• _Records supplied_:

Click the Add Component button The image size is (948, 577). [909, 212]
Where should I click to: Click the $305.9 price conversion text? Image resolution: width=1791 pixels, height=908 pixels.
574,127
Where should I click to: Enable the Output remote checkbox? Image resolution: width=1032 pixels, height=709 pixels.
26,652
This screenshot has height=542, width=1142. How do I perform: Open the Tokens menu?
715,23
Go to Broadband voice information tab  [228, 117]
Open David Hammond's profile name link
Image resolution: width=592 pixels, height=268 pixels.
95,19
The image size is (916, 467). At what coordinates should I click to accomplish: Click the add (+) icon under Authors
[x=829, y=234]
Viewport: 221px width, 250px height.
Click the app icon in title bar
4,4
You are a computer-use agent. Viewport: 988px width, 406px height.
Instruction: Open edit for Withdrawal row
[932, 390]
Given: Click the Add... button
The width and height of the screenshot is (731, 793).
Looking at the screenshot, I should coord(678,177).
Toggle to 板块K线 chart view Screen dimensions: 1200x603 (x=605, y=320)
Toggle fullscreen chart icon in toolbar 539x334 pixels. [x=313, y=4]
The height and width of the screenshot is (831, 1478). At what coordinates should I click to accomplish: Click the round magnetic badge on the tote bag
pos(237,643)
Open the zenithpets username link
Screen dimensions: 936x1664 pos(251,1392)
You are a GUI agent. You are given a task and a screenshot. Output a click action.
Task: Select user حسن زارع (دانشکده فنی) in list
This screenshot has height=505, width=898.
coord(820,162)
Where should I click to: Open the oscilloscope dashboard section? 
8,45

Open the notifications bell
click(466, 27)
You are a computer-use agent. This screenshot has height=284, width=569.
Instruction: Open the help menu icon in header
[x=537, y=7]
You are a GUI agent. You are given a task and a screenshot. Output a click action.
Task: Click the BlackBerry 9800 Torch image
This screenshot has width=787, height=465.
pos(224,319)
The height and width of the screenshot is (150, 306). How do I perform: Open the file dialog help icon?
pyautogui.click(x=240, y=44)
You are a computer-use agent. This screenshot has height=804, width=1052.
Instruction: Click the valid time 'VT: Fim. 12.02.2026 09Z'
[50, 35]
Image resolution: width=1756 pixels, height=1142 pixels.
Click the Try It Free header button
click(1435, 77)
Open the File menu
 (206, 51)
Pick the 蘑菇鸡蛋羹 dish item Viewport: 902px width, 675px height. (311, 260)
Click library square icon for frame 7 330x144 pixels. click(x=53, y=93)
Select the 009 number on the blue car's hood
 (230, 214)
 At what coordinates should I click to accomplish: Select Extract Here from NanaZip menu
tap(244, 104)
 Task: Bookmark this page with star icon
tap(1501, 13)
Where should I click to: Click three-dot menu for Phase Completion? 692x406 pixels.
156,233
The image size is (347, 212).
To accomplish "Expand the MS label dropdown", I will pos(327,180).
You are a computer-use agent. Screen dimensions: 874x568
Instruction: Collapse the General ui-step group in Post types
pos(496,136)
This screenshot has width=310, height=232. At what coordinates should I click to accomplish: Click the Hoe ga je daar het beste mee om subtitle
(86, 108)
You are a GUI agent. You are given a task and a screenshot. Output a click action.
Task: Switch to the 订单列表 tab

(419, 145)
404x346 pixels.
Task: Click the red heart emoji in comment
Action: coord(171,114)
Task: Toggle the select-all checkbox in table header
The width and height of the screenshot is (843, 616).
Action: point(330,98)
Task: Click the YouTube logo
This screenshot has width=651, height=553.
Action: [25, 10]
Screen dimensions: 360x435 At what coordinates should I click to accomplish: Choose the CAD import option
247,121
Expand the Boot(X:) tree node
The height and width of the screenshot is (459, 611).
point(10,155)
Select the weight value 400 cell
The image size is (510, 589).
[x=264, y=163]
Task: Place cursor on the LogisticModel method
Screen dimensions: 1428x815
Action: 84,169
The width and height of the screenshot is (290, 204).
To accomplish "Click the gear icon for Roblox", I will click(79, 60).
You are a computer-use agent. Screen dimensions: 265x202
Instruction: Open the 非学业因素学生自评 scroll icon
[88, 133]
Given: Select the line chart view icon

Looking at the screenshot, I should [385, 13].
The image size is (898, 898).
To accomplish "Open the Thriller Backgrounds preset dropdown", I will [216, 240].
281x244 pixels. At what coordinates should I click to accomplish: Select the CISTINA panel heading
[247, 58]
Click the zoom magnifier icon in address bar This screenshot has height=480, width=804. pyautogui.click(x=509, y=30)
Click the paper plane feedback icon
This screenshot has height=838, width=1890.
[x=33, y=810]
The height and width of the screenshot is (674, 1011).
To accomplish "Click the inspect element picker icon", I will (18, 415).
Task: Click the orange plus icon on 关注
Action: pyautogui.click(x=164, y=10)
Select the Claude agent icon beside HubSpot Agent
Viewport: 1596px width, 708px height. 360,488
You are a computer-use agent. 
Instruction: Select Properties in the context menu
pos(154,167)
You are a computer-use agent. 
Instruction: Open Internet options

• _Goal of the exercise_: Reproduce all of the data above word for word, from the first line to the last.

• _Answer to this problem_:
Click the Add Component button The image size is (948, 577). [909, 212]
Where should I click to: Click the $305.9 price conversion text? Image resolution: width=1791 pixels, height=908 pixels.
574,127
Where should I click to: Enable the Output remote checkbox? Image resolution: width=1032 pixels, height=709 pixels.
26,652
This screenshot has height=542, width=1142. How do I perform: Open the Tokens menu?
715,23
Go to Broadband voice information tab  [228, 117]
Open David Hammond's profile name link
Image resolution: width=592 pixels, height=268 pixels.
95,19
The image size is (916, 467). At what coordinates should I click to accomplish: Click the add (+) icon under Authors
[x=829, y=234]
Viewport: 221px width, 250px height.
Click the app icon in title bar
4,4
You are a computer-use agent. Viewport: 988px width, 406px height.
Instruction: Open edit for Withdrawal row
[932, 390]
Given: Click the Add... button
The width and height of the screenshot is (731, 793).
Looking at the screenshot, I should coord(678,177).
Toggle to 板块K线 chart view Screen dimensions: 1200x603 (x=605, y=320)
Toggle fullscreen chart icon in toolbar 539x334 pixels. [x=313, y=4]
The height and width of the screenshot is (831, 1478). At what coordinates should I click to accomplish: Click the round magnetic badge on the tote bag
pos(237,643)
Open the zenithpets username link
Screen dimensions: 936x1664 pos(251,1392)
You are a GUI agent. You are given a task and a screenshot. Output a click action.
Task: Select user حسن زارع (دانشکده فنی) in list
This screenshot has height=505, width=898.
coord(820,162)
Where should I click to: Open the oscilloscope dashboard section? 
8,45

Open the notifications bell
click(466, 27)
You are a computer-use agent. This screenshot has height=284, width=569.
Instruction: Open the help menu icon in header
[x=537, y=7]
You are a GUI agent. You are given a task and a screenshot. Output a click action.
Task: Click the BlackBerry 9800 Torch image
This screenshot has width=787, height=465.
pos(224,319)
The height and width of the screenshot is (150, 306). How do I perform: Open the file dialog help icon?
pyautogui.click(x=240, y=44)
You are a computer-use agent. This screenshot has height=804, width=1052.
Instruction: Click the valid time 'VT: Fim. 12.02.2026 09Z'
[50, 35]
Image resolution: width=1756 pixels, height=1142 pixels.
Click the Try It Free header button
click(1435, 77)
Open the File menu
 (206, 51)
Pick the 蘑菇鸡蛋羹 dish item Viewport: 902px width, 675px height. (311, 260)
Click library square icon for frame 7 330x144 pixels. click(x=53, y=93)
Select the 009 number on the blue car's hood
 (230, 214)
 At what coordinates should I click to accomplish: Select Extract Here from NanaZip menu
tap(244, 104)
 Task: Bookmark this page with star icon
tap(1501, 13)
Where should I click to: Click three-dot menu for Phase Completion? 692x406 pixels.
156,233
The image size is (347, 212).
To accomplish "Expand the MS label dropdown", I will pos(327,180).
You are a computer-use agent. Screen dimensions: 874x568
Instruction: Collapse the General ui-step group in Post types
pos(496,136)
This screenshot has width=310, height=232. At what coordinates should I click to accomplish: Click the Hoe ga je daar het beste mee om subtitle
(86, 108)
You are a GUI agent. You are given a task and a screenshot. Output a click action.
Task: Switch to the 订单列表 tab

(419, 145)
404x346 pixels.
Task: Click the red heart emoji in comment
Action: coord(171,114)
Task: Toggle the select-all checkbox in table header
The width and height of the screenshot is (843, 616).
Action: point(330,98)
Task: Click the YouTube logo
This screenshot has width=651, height=553.
Action: [25, 10]
Screen dimensions: 360x435 At what coordinates should I click to accomplish: Choose the CAD import option
247,121
Expand the Boot(X:) tree node
The height and width of the screenshot is (459, 611).
point(10,155)
Select the weight value 400 cell
The image size is (510, 589).
[x=264, y=163]
Task: Place cursor on the LogisticModel method
Screen dimensions: 1428x815
Action: 84,169
The width and height of the screenshot is (290, 204).
To accomplish "Click the gear icon for Roblox", I will click(79, 60).
You are a computer-use agent. Screen dimensions: 265x202
Instruction: Open the 非学业因素学生自评 scroll icon
[88, 133]
Given: Select the line chart view icon

Looking at the screenshot, I should [385, 13].
The image size is (898, 898).
To accomplish "Open the Thriller Backgrounds preset dropdown", I will [216, 240].
281x244 pixels. At what coordinates should I click to accomplish: Select the CISTINA panel heading
[247, 58]
Click the zoom magnifier icon in address bar This screenshot has height=480, width=804. pyautogui.click(x=509, y=30)
Click the paper plane feedback icon
This screenshot has height=838, width=1890.
[x=33, y=810]
The height and width of the screenshot is (674, 1011).
To accomplish "Click the inspect element picker icon", I will (18, 415).
Task: Click the orange plus icon on 关注
Action: pyautogui.click(x=164, y=10)
Select the Claude agent icon beside HubSpot Agent
Viewport: 1596px width, 708px height. 360,488
You are a computer-use agent. 
Instruction: Select Properties in the context menu
pos(154,167)
You are a computer-use agent. 
Instruction: Open Internet options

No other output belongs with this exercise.